• EXERCISE DESCRIPTION:
Reproduce the material verbatim from its first line through the line containing "click(479, 18)", including that line, and omit the pictures.
:: SOURCE DATA
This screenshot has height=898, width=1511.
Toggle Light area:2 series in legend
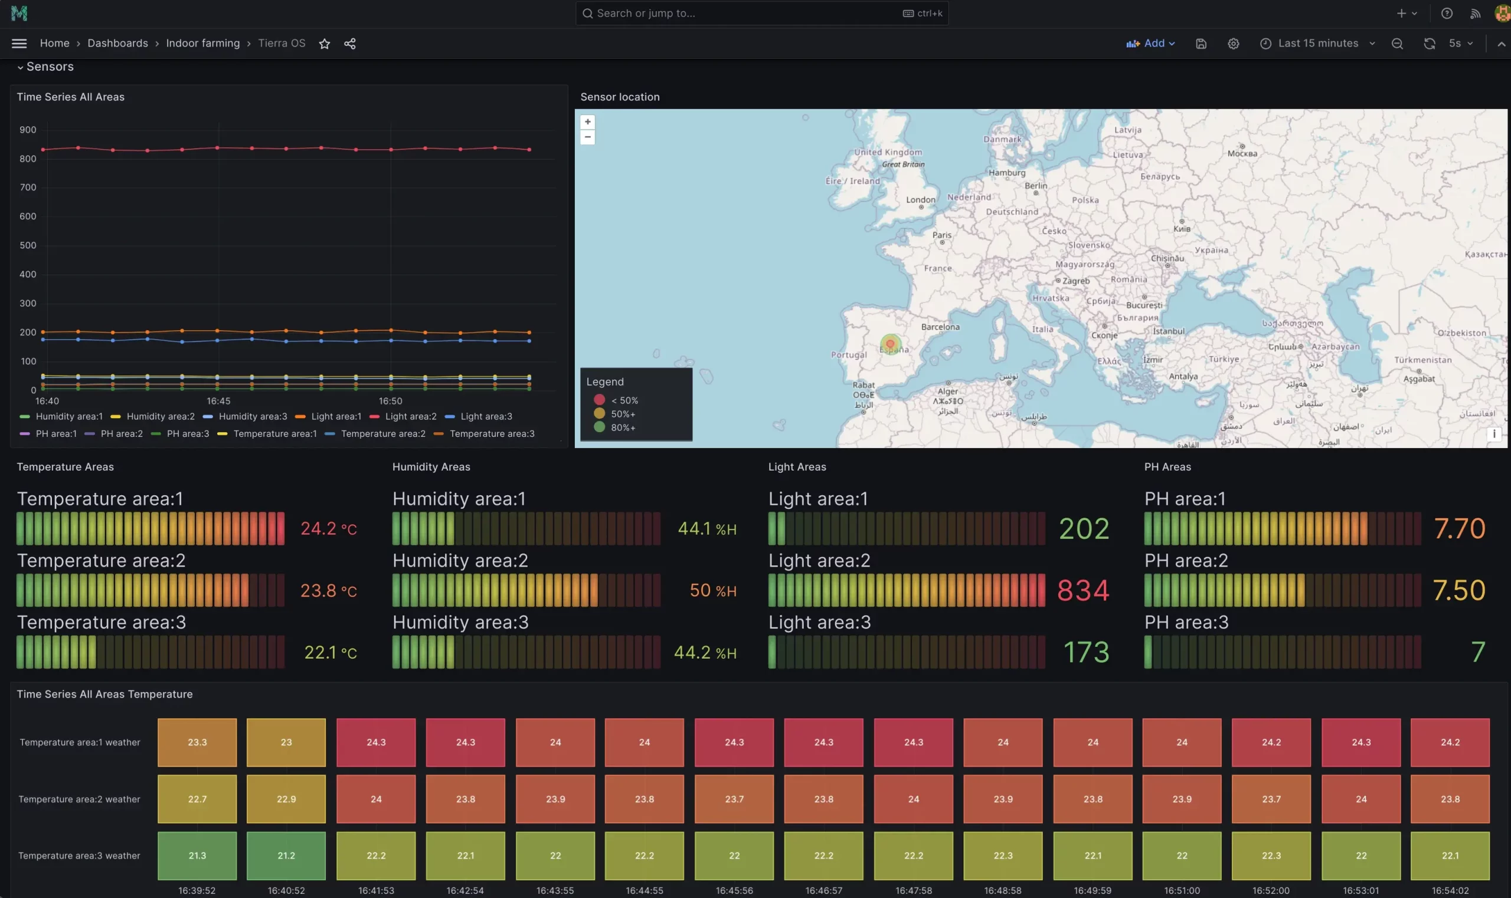click(x=410, y=416)
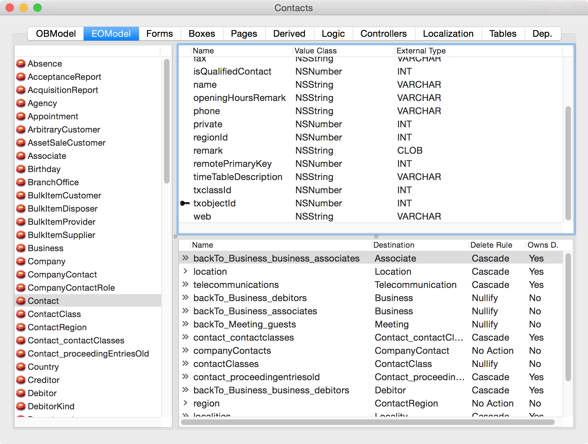
Task: Select the backTo_Meeting_guests relationship row
Action: [x=244, y=324]
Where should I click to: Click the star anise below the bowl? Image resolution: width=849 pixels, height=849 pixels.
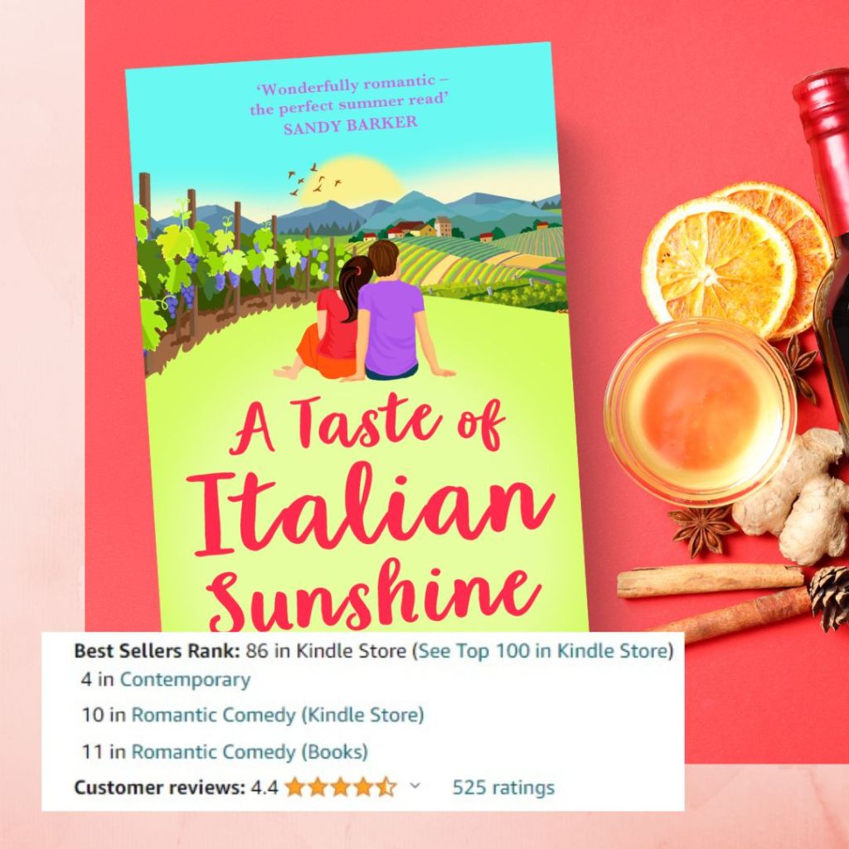(701, 531)
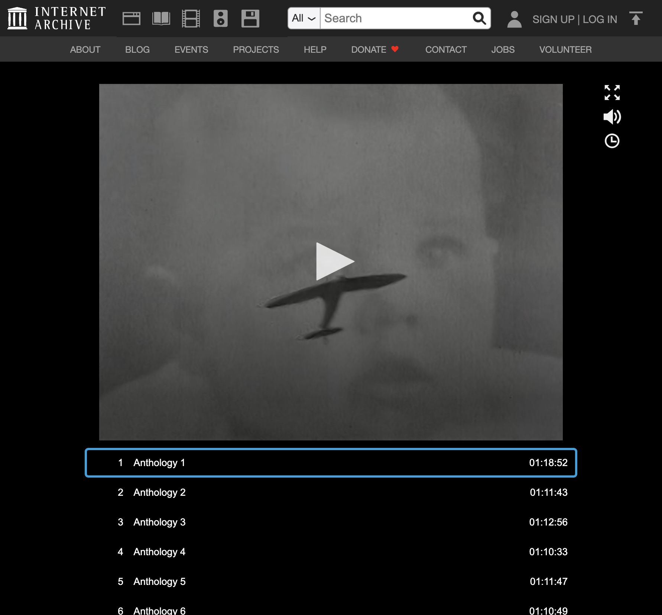Click the search magnifying glass icon
Viewport: 662px width, 615px height.
click(479, 18)
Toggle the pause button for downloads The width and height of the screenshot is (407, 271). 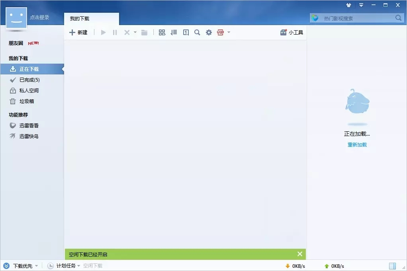point(115,32)
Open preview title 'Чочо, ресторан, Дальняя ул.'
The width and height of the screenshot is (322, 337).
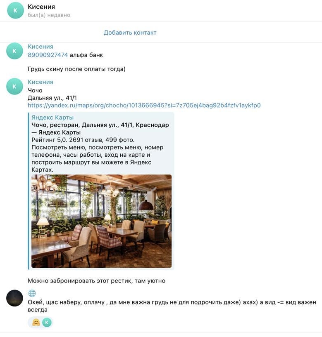[x=100, y=129]
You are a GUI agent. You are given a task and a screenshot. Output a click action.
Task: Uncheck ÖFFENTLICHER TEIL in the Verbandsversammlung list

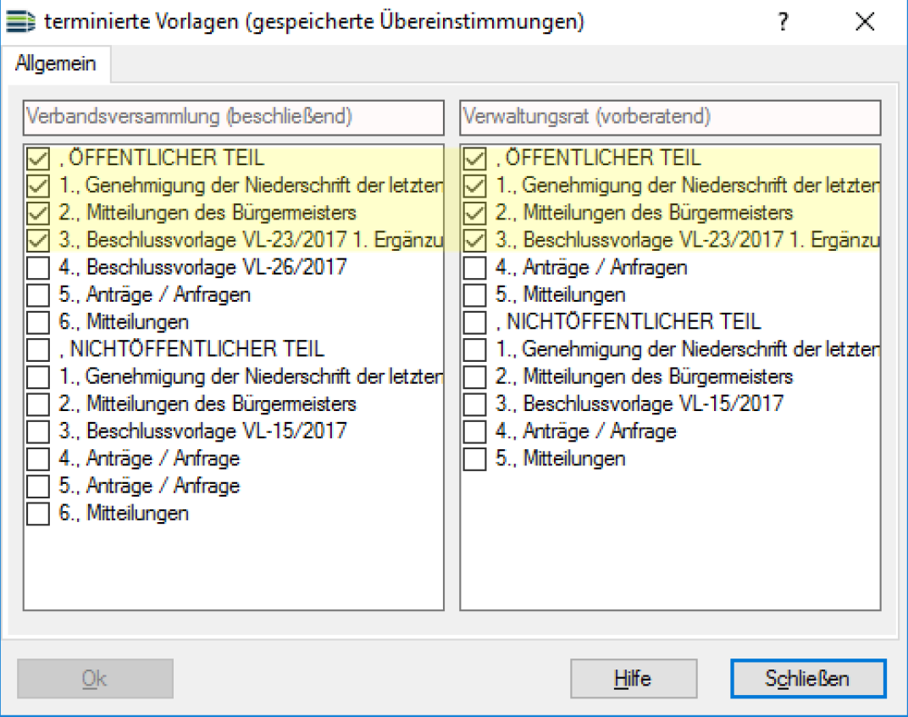tap(38, 158)
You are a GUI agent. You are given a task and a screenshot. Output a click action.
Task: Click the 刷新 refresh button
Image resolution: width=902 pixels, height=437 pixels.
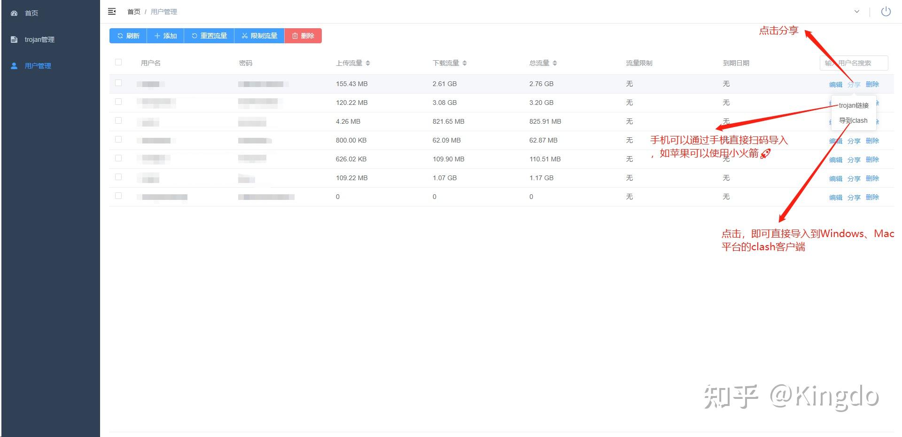pyautogui.click(x=128, y=36)
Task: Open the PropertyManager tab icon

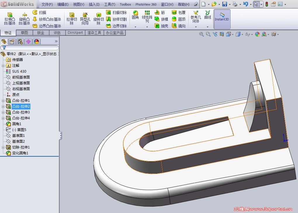Action: pyautogui.click(x=12, y=41)
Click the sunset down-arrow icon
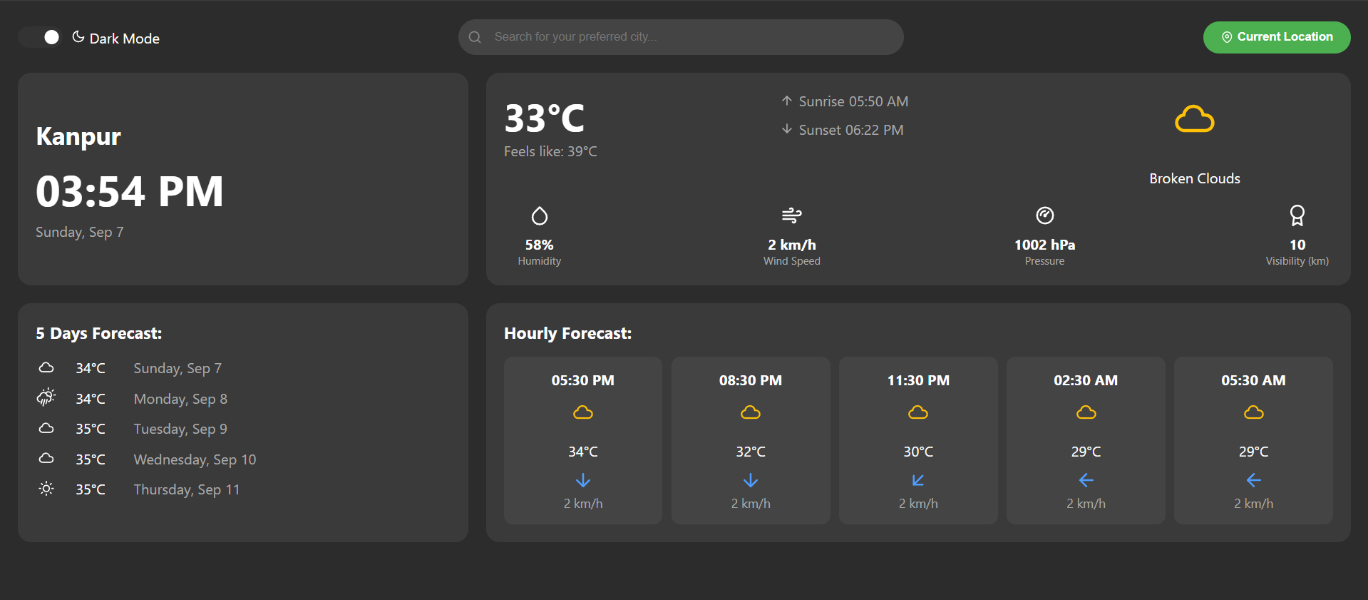 tap(786, 129)
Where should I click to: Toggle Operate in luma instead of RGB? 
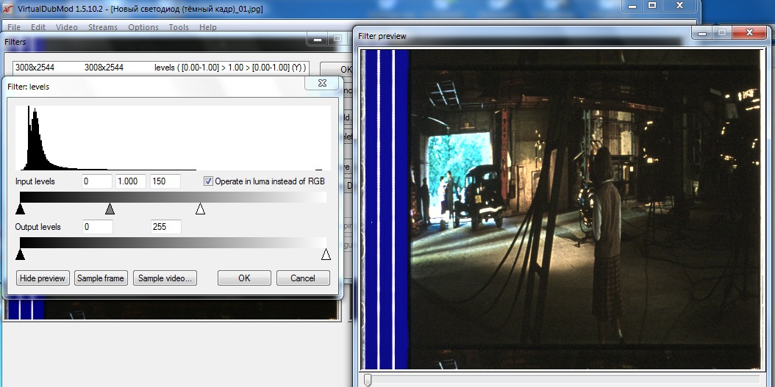[x=208, y=181]
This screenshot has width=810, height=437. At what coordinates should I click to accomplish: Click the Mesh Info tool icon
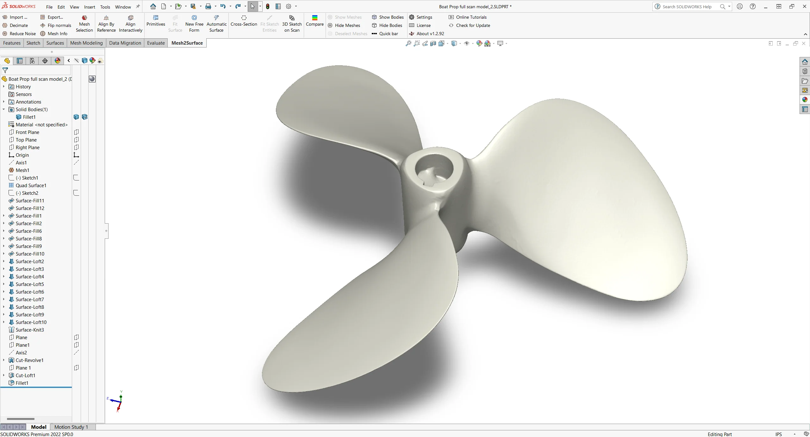pyautogui.click(x=42, y=33)
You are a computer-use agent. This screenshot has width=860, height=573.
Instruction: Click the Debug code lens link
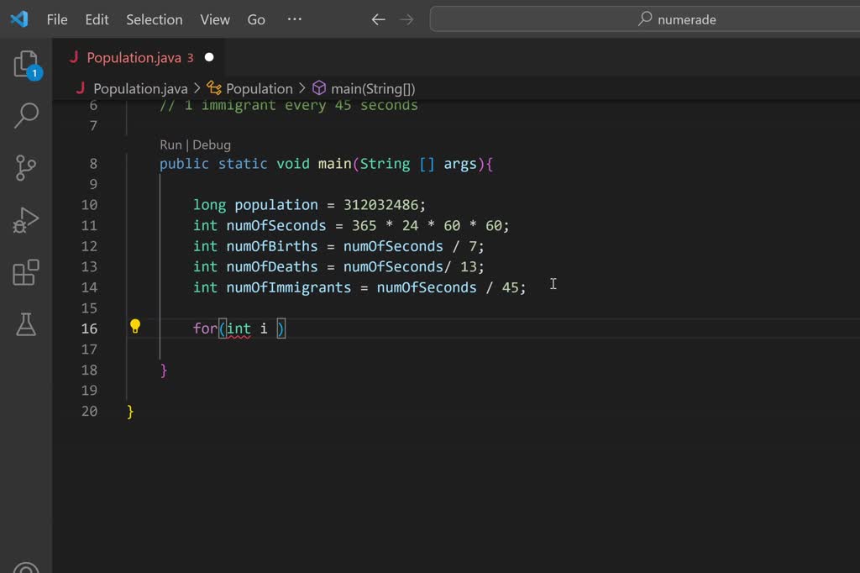point(212,145)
::::
• SOLUTION FOR THIS PROBLEM:
This screenshot has height=898, width=1511.
Toggle Light area:2 series in legend
click(x=410, y=416)
Task: Select the backTo_Meeting_guests relationship row
Action: [x=244, y=324]
Where should I click to: Click the star anise below the bowl? Image resolution: width=849 pixels, height=849 pixels.
(701, 531)
Click the search magnifying glass icon
Viewport: 662px width, 615px height.
click(479, 18)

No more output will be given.